| SOURCE RECORDS |
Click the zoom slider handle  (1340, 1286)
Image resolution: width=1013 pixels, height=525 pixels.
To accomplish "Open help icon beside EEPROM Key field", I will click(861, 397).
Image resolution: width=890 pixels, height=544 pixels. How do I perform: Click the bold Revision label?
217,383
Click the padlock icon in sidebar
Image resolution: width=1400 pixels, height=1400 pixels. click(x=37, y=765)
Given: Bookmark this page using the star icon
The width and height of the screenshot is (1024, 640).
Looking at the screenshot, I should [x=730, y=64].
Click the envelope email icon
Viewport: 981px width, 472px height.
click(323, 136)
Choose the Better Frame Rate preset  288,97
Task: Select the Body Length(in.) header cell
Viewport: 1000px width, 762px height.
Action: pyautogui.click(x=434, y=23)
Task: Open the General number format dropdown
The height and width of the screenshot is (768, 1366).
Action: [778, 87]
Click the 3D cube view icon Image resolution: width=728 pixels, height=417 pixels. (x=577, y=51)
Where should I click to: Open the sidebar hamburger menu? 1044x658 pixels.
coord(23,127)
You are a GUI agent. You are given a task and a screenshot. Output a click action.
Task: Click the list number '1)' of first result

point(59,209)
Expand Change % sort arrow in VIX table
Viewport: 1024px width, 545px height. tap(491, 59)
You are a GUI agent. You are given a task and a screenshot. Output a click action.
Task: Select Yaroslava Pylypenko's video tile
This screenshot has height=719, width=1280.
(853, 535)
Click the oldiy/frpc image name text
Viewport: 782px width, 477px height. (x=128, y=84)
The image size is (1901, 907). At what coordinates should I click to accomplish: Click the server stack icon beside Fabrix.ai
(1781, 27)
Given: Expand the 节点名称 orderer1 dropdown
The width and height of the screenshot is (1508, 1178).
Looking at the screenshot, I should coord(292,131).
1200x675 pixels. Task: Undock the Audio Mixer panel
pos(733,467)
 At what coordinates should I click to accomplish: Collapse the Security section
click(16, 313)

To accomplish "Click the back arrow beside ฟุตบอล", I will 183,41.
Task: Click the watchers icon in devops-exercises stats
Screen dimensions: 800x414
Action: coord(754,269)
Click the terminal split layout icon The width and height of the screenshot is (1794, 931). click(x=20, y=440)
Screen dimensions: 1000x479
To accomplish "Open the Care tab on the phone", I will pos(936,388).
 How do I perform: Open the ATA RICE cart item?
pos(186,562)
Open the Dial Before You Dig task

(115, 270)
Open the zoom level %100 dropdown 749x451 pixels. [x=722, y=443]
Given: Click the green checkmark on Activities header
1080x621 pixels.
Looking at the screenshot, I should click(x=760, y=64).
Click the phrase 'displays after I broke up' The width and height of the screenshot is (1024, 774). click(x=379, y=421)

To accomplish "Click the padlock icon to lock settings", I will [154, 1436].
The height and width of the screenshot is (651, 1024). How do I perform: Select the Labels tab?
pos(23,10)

| WORK REQUIRED |
In the records above, locate every line with the string "header" and copy it.

| ANSWER |
Task: Select the Body Length(in.) header cell
Given: Click the green checkmark on Activities header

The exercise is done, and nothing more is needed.